So the prospect of returning to work has reared its ugly head and I’ve been forced to start thinking about my next steps as a frazzled mother of two.
In all honesty I didn’t enjoy my maternity leave much with Dexter. It was fun and spending time with him was a joy but I found it tough being ‘er indoors. I didn’t go much in for the dinner-on-the-table-pinny-on-type approach, it was more a shit-its-hummus-and-crisps-for-dinner-again role that I naturally took on. I was also desperate to reclaim my independence (hahahaha what the FUCK is that?) and to earn some money again. Dex thrived in nursery and got so much from spending time with his grandparents and Daddy, so it was a total win/win situation. Maternity leave round 2 has been different.

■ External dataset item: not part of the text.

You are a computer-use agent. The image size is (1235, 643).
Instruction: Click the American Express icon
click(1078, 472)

I now have two of the little ruffians to keep me entertained, yes one of them is at school now so it is a HELL of a lot easier, and Miss Blake on her own is the perfect companion that keeps me just the right amount of busy. Now we are starting to see the back of her eczema *FINGERS CROSSED*, she’s become such a character and fun to be with. Whilst I feel like we’ve been robbed of our time together because of that pesky, shitty skin condition, I’m trying to do as much as possible with her now she’s into stuff and can play and learn and also have my full attention between the hours of 9am and 3pm.

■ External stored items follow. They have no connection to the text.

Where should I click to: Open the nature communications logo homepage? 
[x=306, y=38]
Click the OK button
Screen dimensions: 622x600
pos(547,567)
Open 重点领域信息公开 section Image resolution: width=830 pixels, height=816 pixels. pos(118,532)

So the thought of work taking up my time rather than my babies makes me feel sad. I think (the OH hopes) Blake will be our last baby, so this precious time (catching up on Netflix between her naps) will never happen again. And then there’s the utter fear of how am I going to manage being a working mum? The thought of getting 3 of us out of the door each morning, on time and all fed and watered, keeps bringing me out in a rash. The OH leaves before dawn, the lucky sod. The school run is a challenge already seeing as Dexter is such a sulky tween in the mornings. Add into the mix an extra drop off for Blake and me arriving at work looking presentable(ish) and on time just sounds like the biggest challenge ever. I pick my battles with the 4-year-old and anything before 8am and a vat of coffee is a fight easily lost by Mummy. Plus it’s all the other shit too. The cooking, cleaning, food shopping and basic hygiene of everyone living in our house, including the cat. So could I do that 5 days a week? Mmmm. How do real people do it? Do they cook at home? Are they still washing their underwear at midnight? Are we going to live on sausage casseroles from the slow cooker? EVERY DAY OF THE FUCKING WEEK? HEEEELLLLPPPPPPP.
I need a nanny and one for the kids.
All I know is the past 9 months have gone too quickly, so could the next 3 just slow the hell down.